BEGIN Records for the task
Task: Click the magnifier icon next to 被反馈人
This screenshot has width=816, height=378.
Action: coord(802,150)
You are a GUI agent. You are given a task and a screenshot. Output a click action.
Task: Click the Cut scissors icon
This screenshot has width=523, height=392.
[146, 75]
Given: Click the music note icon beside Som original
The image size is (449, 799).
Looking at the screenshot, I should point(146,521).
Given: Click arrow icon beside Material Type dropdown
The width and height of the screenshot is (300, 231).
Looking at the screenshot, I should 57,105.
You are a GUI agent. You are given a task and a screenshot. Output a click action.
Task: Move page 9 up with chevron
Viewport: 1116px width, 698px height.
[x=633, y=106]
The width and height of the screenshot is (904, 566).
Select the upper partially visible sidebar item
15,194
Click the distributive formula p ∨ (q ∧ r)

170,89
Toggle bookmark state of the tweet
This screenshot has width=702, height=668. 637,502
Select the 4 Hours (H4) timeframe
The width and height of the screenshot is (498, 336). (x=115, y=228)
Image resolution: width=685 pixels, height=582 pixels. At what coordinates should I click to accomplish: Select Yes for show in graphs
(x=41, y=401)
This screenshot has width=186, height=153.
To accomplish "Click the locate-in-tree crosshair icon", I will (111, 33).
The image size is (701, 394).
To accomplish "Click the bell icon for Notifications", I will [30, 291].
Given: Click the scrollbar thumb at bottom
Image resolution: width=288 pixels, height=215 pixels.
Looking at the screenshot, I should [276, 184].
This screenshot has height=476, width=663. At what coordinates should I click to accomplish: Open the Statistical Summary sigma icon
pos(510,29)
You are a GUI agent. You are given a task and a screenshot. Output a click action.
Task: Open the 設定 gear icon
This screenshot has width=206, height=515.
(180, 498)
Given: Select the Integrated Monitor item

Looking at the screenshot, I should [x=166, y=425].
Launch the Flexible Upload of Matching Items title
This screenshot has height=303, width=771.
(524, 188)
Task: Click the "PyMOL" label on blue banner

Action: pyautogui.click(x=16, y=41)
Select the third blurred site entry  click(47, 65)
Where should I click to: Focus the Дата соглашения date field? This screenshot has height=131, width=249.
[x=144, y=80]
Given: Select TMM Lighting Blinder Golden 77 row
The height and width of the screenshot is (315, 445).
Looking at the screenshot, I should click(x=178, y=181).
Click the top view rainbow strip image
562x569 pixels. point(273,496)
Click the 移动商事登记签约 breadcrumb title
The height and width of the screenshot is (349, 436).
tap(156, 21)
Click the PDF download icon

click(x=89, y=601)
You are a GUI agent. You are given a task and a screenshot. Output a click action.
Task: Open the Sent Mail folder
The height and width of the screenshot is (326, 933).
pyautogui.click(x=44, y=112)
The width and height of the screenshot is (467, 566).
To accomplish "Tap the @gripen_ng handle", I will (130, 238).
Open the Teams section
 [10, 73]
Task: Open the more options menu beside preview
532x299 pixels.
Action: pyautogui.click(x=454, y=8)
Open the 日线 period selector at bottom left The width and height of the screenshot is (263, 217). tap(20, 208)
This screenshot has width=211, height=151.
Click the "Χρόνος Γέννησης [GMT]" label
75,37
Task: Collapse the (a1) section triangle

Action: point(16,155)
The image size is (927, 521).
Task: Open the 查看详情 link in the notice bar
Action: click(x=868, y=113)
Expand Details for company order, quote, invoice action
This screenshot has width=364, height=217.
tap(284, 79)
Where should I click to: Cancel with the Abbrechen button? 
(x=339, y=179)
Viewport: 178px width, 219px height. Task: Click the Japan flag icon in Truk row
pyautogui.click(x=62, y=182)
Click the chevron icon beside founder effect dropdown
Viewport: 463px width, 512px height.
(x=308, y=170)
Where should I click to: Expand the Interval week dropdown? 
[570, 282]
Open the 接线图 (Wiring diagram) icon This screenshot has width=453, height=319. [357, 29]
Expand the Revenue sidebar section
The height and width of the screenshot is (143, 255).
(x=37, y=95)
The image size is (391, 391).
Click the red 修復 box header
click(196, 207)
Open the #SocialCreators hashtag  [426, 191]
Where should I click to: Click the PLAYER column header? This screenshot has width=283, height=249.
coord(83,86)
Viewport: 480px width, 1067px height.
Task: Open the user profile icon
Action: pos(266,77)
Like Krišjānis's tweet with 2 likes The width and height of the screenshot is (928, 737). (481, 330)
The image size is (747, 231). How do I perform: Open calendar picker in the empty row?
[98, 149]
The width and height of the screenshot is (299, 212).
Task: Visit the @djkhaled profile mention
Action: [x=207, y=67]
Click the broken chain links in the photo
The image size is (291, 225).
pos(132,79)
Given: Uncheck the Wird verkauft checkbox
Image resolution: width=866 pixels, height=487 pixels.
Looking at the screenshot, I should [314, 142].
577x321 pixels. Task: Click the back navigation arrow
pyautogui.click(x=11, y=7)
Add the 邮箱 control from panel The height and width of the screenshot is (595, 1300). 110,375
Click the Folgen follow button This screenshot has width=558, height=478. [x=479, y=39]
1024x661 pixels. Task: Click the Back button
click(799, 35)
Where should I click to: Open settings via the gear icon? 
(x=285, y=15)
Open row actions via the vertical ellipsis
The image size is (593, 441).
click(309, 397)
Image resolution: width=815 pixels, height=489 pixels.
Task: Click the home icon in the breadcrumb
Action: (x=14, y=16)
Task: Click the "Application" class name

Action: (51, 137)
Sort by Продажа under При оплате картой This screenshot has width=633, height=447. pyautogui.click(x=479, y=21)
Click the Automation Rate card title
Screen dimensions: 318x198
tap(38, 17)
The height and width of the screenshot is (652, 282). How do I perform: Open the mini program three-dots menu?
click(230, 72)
END Records for the task
● About this exercise
Give back every line of the data exactly.

● Response area
Task: Click the magnifier icon next to 被反馈人
This screenshot has width=816, height=378.
Action: coord(802,150)
You are a GUI agent. You are given a task and a screenshot. Output a click action.
Task: Click the Cut scissors icon
This screenshot has width=523, height=392.
[146, 75]
Given: Click the music note icon beside Som original
The image size is (449, 799).
Looking at the screenshot, I should point(146,521).
Given: Click arrow icon beside Material Type dropdown
The width and height of the screenshot is (300, 231).
Looking at the screenshot, I should 57,105.
You are a GUI agent. You are given a task and a screenshot. Output a click action.
Task: Move page 9 up with chevron
Viewport: 1116px width, 698px height.
[x=633, y=106]
The width and height of the screenshot is (904, 566).
Select the upper partially visible sidebar item
15,194
Click the distributive formula p ∨ (q ∧ r)

170,89
Toggle bookmark state of the tweet
This screenshot has width=702, height=668. 637,502
Select the 4 Hours (H4) timeframe
The width and height of the screenshot is (498, 336). (x=115, y=228)
Image resolution: width=685 pixels, height=582 pixels. At what coordinates should I click to accomplish: Select Yes for show in graphs
(x=41, y=401)
This screenshot has width=186, height=153.
To accomplish "Click the locate-in-tree crosshair icon", I will (111, 33).
The image size is (701, 394).
To accomplish "Click the bell icon for Notifications", I will [30, 291].
Given: Click the scrollbar thumb at bottom
Image resolution: width=288 pixels, height=215 pixels.
Looking at the screenshot, I should [276, 184].
This screenshot has height=476, width=663. At what coordinates should I click to accomplish: Open the Statistical Summary sigma icon
pos(510,29)
You are a GUI agent. You are given a task and a screenshot. Output a click action.
Task: Open the 設定 gear icon
This screenshot has width=206, height=515.
(180, 498)
Given: Select the Integrated Monitor item

Looking at the screenshot, I should [x=166, y=425].
Launch the Flexible Upload of Matching Items title
This screenshot has height=303, width=771.
(524, 188)
Task: Click the "PyMOL" label on blue banner

Action: pyautogui.click(x=16, y=41)
Select the third blurred site entry  click(47, 65)
Where should I click to: Focus the Дата соглашения date field? This screenshot has height=131, width=249.
[x=144, y=80]
Given: Select TMM Lighting Blinder Golden 77 row
The height and width of the screenshot is (315, 445).
Looking at the screenshot, I should click(x=178, y=181).
Click the top view rainbow strip image
562x569 pixels. point(273,496)
Click the 移动商事登记签约 breadcrumb title
The height and width of the screenshot is (349, 436).
tap(156, 21)
Click the PDF download icon

click(x=89, y=601)
You are a GUI agent. You are given a task and a screenshot. Output a click action.
Task: Open the Sent Mail folder
The height and width of the screenshot is (326, 933).
pyautogui.click(x=44, y=112)
The width and height of the screenshot is (467, 566).
To accomplish "Tap the @gripen_ng handle", I will (130, 238).
Open the Teams section
 [10, 73]
Task: Open the more options menu beside preview
532x299 pixels.
Action: pyautogui.click(x=454, y=8)
Open the 日线 period selector at bottom left The width and height of the screenshot is (263, 217). tap(20, 208)
This screenshot has width=211, height=151.
Click the "Χρόνος Γέννησης [GMT]" label
75,37
Task: Collapse the (a1) section triangle

Action: point(16,155)
The image size is (927, 521).
Task: Open the 查看详情 link in the notice bar
Action: click(x=868, y=113)
Expand Details for company order, quote, invoice action
This screenshot has width=364, height=217.
tap(284, 79)
Where should I click to: Cancel with the Abbrechen button? 
(x=339, y=179)
Viewport: 178px width, 219px height. Task: Click the Japan flag icon in Truk row
pyautogui.click(x=62, y=182)
Click the chevron icon beside founder effect dropdown
Viewport: 463px width, 512px height.
(x=308, y=170)
Where should I click to: Expand the Interval week dropdown? 
[570, 282]
Open the 接线图 (Wiring diagram) icon This screenshot has width=453, height=319. [357, 29]
Expand the Revenue sidebar section
The height and width of the screenshot is (143, 255).
(x=37, y=95)
The image size is (391, 391).
Click the red 修復 box header
click(196, 207)
Open the #SocialCreators hashtag  [426, 191]
Where should I click to: Click the PLAYER column header? This screenshot has width=283, height=249.
coord(83,86)
Viewport: 480px width, 1067px height.
Task: Open the user profile icon
Action: pos(266,77)
Like Krišjānis's tweet with 2 likes The width and height of the screenshot is (928, 737). (481, 330)
The image size is (747, 231). How do I perform: Open calendar picker in the empty row?
[98, 149]
The width and height of the screenshot is (299, 212).
Task: Visit the @djkhaled profile mention
Action: [x=207, y=67]
Click the broken chain links in the photo
The image size is (291, 225).
pos(132,79)
Given: Uncheck the Wird verkauft checkbox
Image resolution: width=866 pixels, height=487 pixels.
Looking at the screenshot, I should [314, 142].
577x321 pixels. Task: Click the back navigation arrow
pyautogui.click(x=11, y=7)
Add the 邮箱 control from panel The height and width of the screenshot is (595, 1300). 110,375
Click the Folgen follow button This screenshot has width=558, height=478. [x=479, y=39]
1024x661 pixels. Task: Click the Back button
click(799, 35)
Where should I click to: Open settings via the gear icon? 
(x=285, y=15)
Open row actions via the vertical ellipsis
The image size is (593, 441).
click(309, 397)
Image resolution: width=815 pixels, height=489 pixels.
Task: Click the home icon in the breadcrumb
Action: (x=14, y=16)
Task: Click the "Application" class name

Action: (51, 137)
Sort by Продажа under При оплате картой This screenshot has width=633, height=447. pyautogui.click(x=479, y=21)
Click the Automation Rate card title
Screen dimensions: 318x198
tap(38, 17)
The height and width of the screenshot is (652, 282). How do I perform: Open the mini program three-dots menu?
click(230, 72)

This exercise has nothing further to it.